EXERCISE REQUIREMENTS. Can you quote the listing below word for word, leaving out the pictures?

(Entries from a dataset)
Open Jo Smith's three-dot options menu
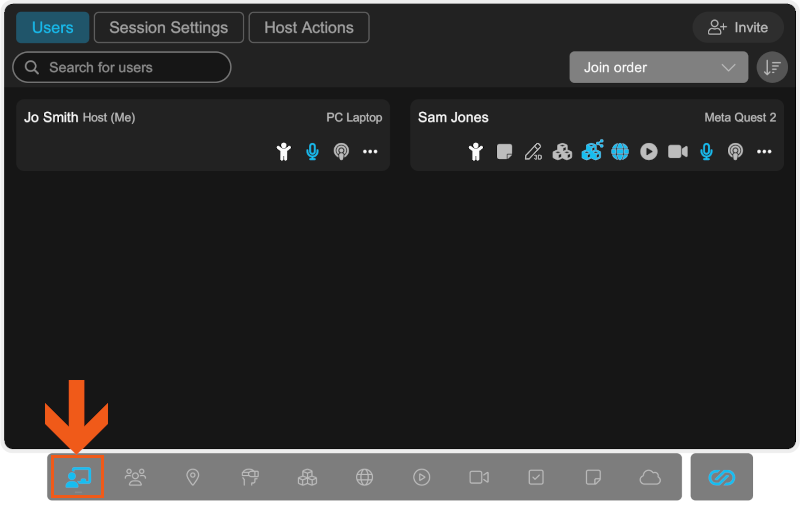 [370, 152]
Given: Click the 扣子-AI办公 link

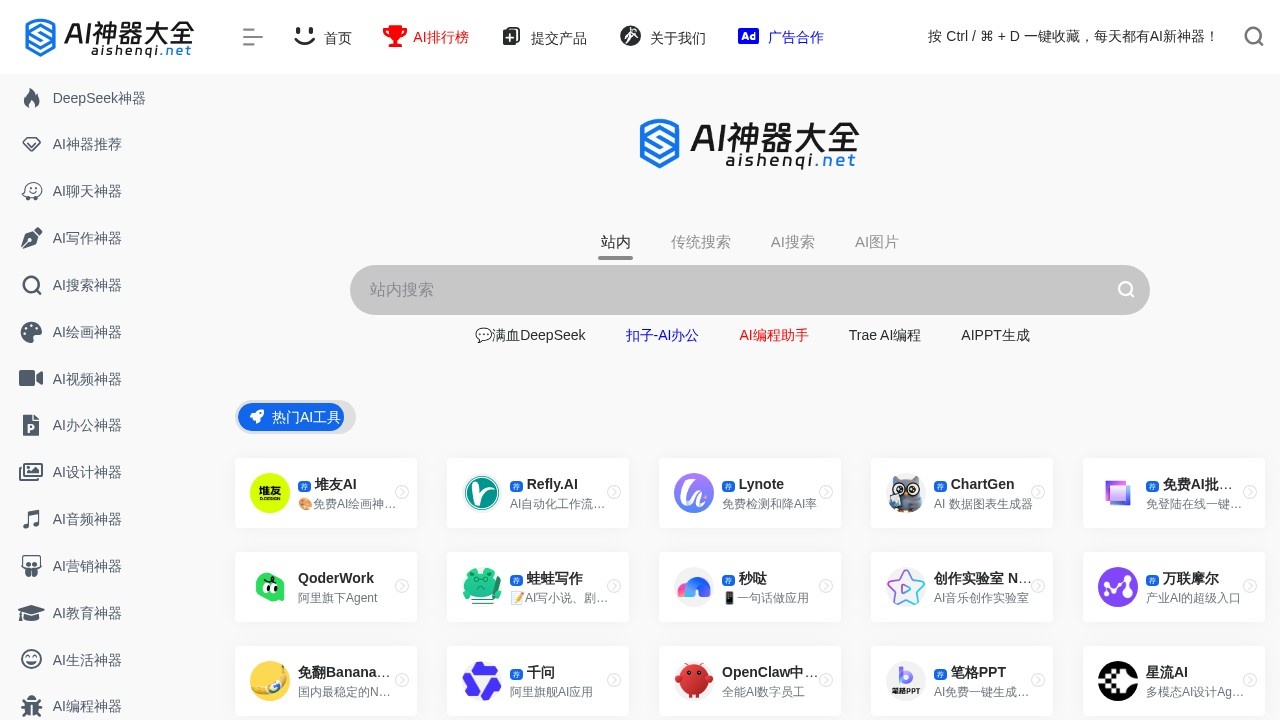Looking at the screenshot, I should (662, 335).
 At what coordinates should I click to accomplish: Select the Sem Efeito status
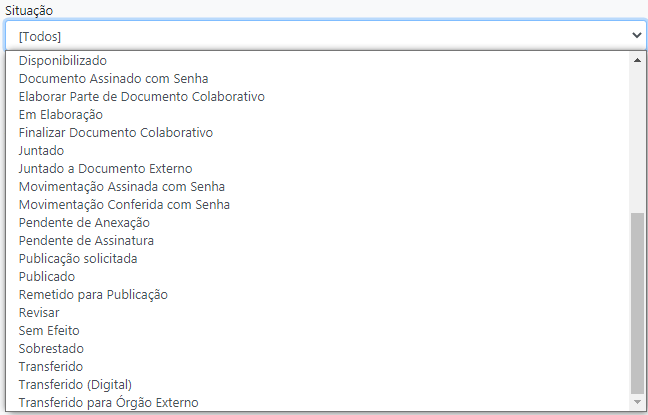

SOLUTION FOR THIS EXERCISE.
Open Jo Smith's three-dot options menu
 [370, 152]
Given: Click the 扣子-AI办公 link

Looking at the screenshot, I should (662, 335).
 At what coordinates should I click to accomplish: Select the Sem Efeito status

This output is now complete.